Fluorescent Lamps and Incandescent Lamps
Fluorescent lamps operate by passing electrical current through a gas or vapour contained in glass bulb, which is in turn coated with phosphor on the inside. The electrical discharge created within the vapor (often mercury vapor) is transformed into light energy by passage through the phosphor coating. Such lamps are efficient, in that a good proportion of the discharge engery is turned into light, and modern developments which use a triple coating of phosphor have allowed these lamps to give much better colour rendering. Fluorescent lamps also have a long life.

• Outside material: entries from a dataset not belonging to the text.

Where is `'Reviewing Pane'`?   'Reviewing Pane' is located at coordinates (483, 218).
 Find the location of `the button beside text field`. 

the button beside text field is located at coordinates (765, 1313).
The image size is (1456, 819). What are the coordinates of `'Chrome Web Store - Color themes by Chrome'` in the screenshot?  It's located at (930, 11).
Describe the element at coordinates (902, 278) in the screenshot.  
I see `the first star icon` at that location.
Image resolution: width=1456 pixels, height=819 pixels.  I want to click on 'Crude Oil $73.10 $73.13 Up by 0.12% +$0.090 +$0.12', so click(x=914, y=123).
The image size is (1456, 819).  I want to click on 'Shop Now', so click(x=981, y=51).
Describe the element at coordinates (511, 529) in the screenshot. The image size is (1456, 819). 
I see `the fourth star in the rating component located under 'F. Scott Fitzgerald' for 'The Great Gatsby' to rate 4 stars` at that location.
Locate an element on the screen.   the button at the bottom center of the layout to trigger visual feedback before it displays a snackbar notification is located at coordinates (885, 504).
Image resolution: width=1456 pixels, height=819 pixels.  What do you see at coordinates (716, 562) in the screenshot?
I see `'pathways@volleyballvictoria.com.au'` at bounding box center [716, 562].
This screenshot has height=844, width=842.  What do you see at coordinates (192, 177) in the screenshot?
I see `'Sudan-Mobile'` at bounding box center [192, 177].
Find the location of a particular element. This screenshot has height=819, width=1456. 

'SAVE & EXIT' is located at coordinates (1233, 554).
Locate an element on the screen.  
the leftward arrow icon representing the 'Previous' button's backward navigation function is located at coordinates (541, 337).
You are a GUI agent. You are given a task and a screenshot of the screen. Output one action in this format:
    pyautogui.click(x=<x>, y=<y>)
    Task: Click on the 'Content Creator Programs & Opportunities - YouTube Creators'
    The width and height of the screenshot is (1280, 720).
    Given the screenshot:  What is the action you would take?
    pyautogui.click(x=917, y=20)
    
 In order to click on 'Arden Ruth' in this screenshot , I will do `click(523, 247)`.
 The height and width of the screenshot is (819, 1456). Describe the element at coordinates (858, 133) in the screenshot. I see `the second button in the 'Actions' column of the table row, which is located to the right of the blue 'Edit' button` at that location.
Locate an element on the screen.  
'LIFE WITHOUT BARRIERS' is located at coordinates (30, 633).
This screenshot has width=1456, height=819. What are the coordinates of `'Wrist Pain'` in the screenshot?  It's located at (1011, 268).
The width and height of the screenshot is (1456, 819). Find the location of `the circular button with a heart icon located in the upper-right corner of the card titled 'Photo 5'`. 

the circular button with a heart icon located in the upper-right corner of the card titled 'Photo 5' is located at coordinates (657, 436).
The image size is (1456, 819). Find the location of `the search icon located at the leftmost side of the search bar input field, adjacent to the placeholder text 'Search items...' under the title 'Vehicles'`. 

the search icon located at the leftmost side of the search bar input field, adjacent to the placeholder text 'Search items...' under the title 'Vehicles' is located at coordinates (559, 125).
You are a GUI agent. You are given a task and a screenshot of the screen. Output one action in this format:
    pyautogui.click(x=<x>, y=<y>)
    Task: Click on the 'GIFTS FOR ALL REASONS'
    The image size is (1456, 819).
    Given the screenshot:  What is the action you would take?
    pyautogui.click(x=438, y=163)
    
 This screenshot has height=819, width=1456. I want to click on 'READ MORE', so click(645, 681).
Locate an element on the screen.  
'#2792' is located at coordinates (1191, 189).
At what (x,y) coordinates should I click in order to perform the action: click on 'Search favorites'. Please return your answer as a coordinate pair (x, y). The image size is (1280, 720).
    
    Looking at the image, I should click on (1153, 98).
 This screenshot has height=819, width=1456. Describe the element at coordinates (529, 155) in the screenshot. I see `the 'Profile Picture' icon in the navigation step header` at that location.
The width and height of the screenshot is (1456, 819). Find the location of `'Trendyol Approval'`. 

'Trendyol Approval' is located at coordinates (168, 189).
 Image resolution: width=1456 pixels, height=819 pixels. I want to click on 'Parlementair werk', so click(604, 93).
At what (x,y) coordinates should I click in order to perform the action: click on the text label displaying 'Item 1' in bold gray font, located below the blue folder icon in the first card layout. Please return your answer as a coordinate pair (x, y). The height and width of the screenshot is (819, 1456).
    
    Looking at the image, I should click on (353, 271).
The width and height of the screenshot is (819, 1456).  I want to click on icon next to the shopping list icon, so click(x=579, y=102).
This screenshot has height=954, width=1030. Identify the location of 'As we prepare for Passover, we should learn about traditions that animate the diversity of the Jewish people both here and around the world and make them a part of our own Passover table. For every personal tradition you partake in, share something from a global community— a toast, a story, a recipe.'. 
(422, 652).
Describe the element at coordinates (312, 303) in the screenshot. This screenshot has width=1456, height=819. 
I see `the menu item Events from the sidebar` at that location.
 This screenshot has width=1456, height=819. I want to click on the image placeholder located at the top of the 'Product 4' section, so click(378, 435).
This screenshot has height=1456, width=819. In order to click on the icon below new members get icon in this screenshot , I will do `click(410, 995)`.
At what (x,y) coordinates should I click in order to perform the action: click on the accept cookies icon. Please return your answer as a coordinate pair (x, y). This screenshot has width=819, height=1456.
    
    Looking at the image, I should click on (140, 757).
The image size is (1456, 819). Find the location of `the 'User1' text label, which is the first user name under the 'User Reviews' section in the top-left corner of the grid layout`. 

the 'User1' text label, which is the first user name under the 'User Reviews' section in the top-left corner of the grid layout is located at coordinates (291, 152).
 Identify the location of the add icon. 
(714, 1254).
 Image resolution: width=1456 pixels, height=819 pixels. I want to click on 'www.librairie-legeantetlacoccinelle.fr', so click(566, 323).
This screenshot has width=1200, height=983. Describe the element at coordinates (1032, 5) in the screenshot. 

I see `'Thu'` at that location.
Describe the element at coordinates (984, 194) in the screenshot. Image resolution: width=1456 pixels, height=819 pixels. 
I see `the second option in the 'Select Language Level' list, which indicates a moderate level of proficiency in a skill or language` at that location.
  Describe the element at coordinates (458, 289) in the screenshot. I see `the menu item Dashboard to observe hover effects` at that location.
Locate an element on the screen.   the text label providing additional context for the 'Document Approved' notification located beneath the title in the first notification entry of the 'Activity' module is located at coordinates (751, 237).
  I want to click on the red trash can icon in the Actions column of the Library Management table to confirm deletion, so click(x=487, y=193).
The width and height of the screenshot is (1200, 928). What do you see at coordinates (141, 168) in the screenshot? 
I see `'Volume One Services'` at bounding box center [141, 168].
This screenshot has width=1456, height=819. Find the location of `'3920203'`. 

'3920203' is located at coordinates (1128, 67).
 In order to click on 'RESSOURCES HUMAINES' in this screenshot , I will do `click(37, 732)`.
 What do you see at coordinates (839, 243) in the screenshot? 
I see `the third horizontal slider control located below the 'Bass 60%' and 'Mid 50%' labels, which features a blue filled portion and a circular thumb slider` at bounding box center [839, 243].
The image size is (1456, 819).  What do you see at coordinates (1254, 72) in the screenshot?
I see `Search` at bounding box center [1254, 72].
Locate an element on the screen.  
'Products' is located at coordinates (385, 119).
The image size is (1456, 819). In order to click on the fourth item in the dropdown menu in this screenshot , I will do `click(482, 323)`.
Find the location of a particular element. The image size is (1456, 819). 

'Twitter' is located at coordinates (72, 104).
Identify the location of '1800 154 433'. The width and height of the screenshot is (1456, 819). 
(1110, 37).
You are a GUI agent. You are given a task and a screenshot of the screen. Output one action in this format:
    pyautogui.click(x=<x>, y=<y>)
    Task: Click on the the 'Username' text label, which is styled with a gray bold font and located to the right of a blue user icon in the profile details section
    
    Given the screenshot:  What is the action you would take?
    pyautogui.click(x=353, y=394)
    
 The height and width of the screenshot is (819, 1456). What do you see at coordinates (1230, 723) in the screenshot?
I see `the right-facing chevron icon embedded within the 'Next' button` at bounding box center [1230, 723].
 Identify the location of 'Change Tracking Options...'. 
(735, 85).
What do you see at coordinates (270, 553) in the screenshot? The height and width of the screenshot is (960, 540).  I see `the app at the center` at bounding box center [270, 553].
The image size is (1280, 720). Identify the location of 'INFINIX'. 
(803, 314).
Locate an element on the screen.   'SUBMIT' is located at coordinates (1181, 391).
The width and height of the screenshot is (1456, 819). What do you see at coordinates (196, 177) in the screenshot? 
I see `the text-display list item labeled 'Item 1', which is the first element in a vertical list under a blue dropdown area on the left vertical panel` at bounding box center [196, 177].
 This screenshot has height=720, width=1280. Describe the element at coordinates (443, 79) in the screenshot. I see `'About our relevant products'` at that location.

The range of compact fluorescent lamps offers the performance and life of conventional fluorescents, with the added advantage of a small lamp size. They are increasingly popular in many design applications, and a wide range of fitting is now available for them. Miniature fluorescents allow excellent lighting from a lamp little bigger than a pencil.
Standard fluorescent lamps require ballast and a starter gear; today electronic high frequency ballasts should be used for preference, since these both avoid problems of flicker on start-up, and allow the lamps to be dimmed.
In contrast, incandescent lamps generate light by the passage of an electric current through a wire coil mounted in a vacuum. These were the earliest type of lamps to be developed, and are still widely available, particularly for domestic use. They are, however, relatively inefficient, much of the energy used being radiated as heat rather than light, and the lamp life is relatively short. The first major development in incandescent lamps was the tungsten GLS lamp, which has a warm colour, followed by PAR lamp, with its integral reflector, which allows better directional control. PAR lamps also a longer lamp life.
Tungsten halogen lamps have a light quality that is closer to daylight than standard or tungsten incandescent, as well as longer lamp life. Developments in mains-voltage tungsten halogen allow these lamps to be retrofitted into existing main systems.
Lower voltage tungsten lamps offer excellent colour rendition, small lamp sizes, long life and low operating costs. However, these lamps require transformers which are either integral to the fitting or need to be mounted near the lamp.